Elemento geográfico o territorial. En el presente caso los hechos por los cuales se le investiga penalmente al señor Rojas Birry no lo fueron dentro del territorio indígena al cual pertenece, pues está referido a dineros que presuntamente recibió para financiar la compaña para el cargo de Personero de Bogotá, D.C., luego, por esta circunstancia, la jurisdicción indígena no tiene competencia para conocer de la investigación seguida al señor Rojas Birry.

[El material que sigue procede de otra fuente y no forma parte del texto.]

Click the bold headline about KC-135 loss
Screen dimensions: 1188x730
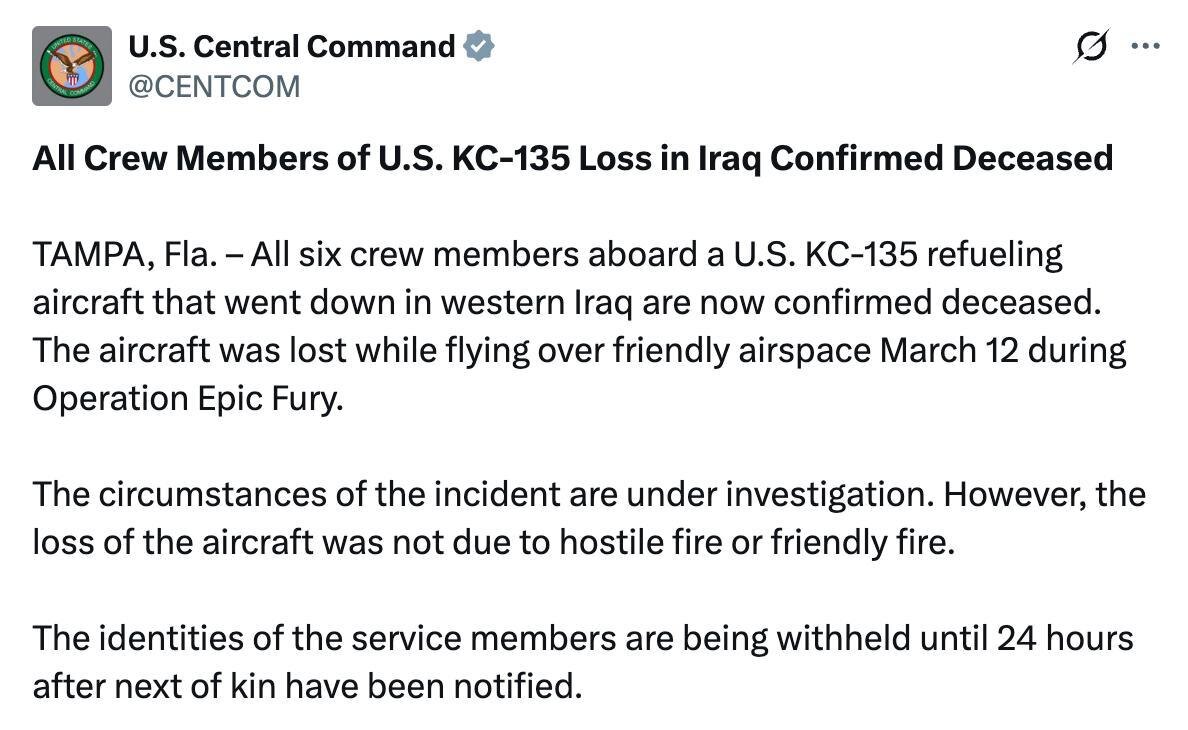572,158
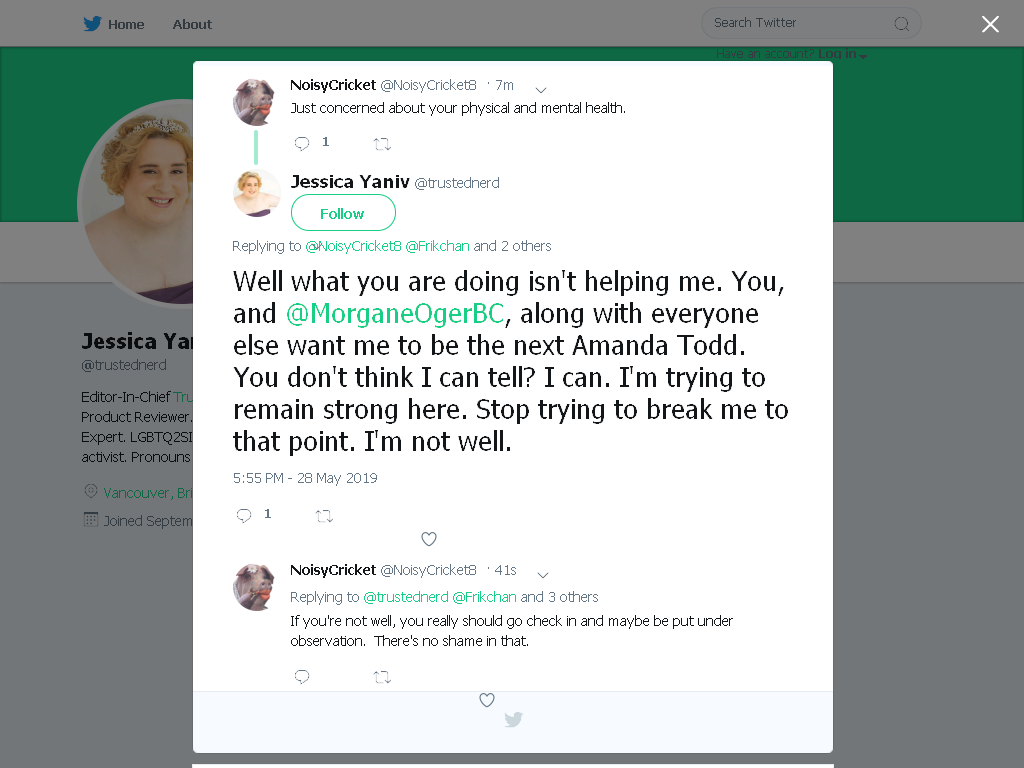The width and height of the screenshot is (1024, 768).
Task: Open the About menu item
Action: point(192,24)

Elemento relativo a la naturaleza del hecho: Para el caso presente, teniendo en cuenta lo hasta aquí dicho, también advierte la Sala la concurrencia de otra circunstancia que impide acceder a que el asunto sea de conocimiento de la jurisdicción indígena. En efecto, es de público conocimiento que el señor Rojas Birry se postuló para desempeñarse como Personero del Distrito Capital de Bogotá, cargo al cual efectivamente accedió, lo cual lógicamente lleva a la conclusión de que el procesado penalmente tiene una cosmovisión de las costumbres de la cultura mayoritaria, máxime que es reconocida su trayectoria política y profesional, en otras palabras, la conducta que se le reprocha sobrepasa los linderos propios los usos, costumbres de la cultura indígena y trasciende a la afectación de los intereses predominantes para la población nacional.

Entonces, en el presente asunto, aunque el procesado pertenece a una comunidad indígena, lo cierto es que los hechos investigados no ocurrieron dentro del resguardo ni en un área de su influencia, sino en la ciudad de Bogotá; además, a no dudarlo, se encuentra inmerso en la cultura mayoritaria y citadina, es decir, su actual cosmovisión le da claridad de su comportamiento ante la sociedad dominante, es decir, comprende el carácter prohibitivo de la conducta que se le imputó, sin que, como lo observó el Juez Noveno Penal del Circuito Especializado de Bogotá, su actuar se encuentre en conexión, relación, vínculo o dependencia con la situación cultural étnica.

Basten las razones mencionadas para atribuir el conocimiento del asunto a la justicia ordinaria cuyas autoridades justamente se encuentran instituidas, como regla general, para la investigación y juzgamiento de todos los punibles que ocurran en el territorio nacional, sin que en el evento presente se adviertan razones que ameriten la aplicación del fuero indígena que es de naturaleza especial, en los términos que vienen de señalarse.

En mérito de lo anterior, la Sala Jurisdiccional Disciplinaria del Consejo Superior de la Judicatura, en uso de las atribuciones constitucionales y legales,

RESUELVE:

1. Asignar la competencia para el conocimiento de este asunto a la jurisdicción ordinaria penal, en cabeza en estos momentos del Juzgado Noveno Penal del Circuito Especializado de Bogotá, de acuerdo con las consideraciones plasmadas en la motivación de esta providencia.

2. Por la secretaría de esta Sala, remítase la actuación surtida al referido despacho judicial, e infórmesele lo aquí decidido al presidente del Consejo de Justicia del Chocó de la Asociación de Cabildos Indígenas.

Comuníquese y cúmplase».

(2) Este artículo señala: “Cuando el juez ante el cual se haya presentado la acusación manifieste su incompetencia, así lo hará saber a las partes en la misma audiencia y remitirá el asunto inmediatamente al funcionario que deba definirla quien en el término improrrogable de tres (3) días decidirá de plano (...)”.

(3) T-254/94.

(4) Ídem.

(5) Radicación 110010102000 200501666 01, M.P. Temístocles Ortega Narváez, aprobado en Sala 152 del 2 de noviembre de 2005

(6) Rad. 20011431, auto de febrero 12 de 2002, M.P. Temístocles Ortega Narváez.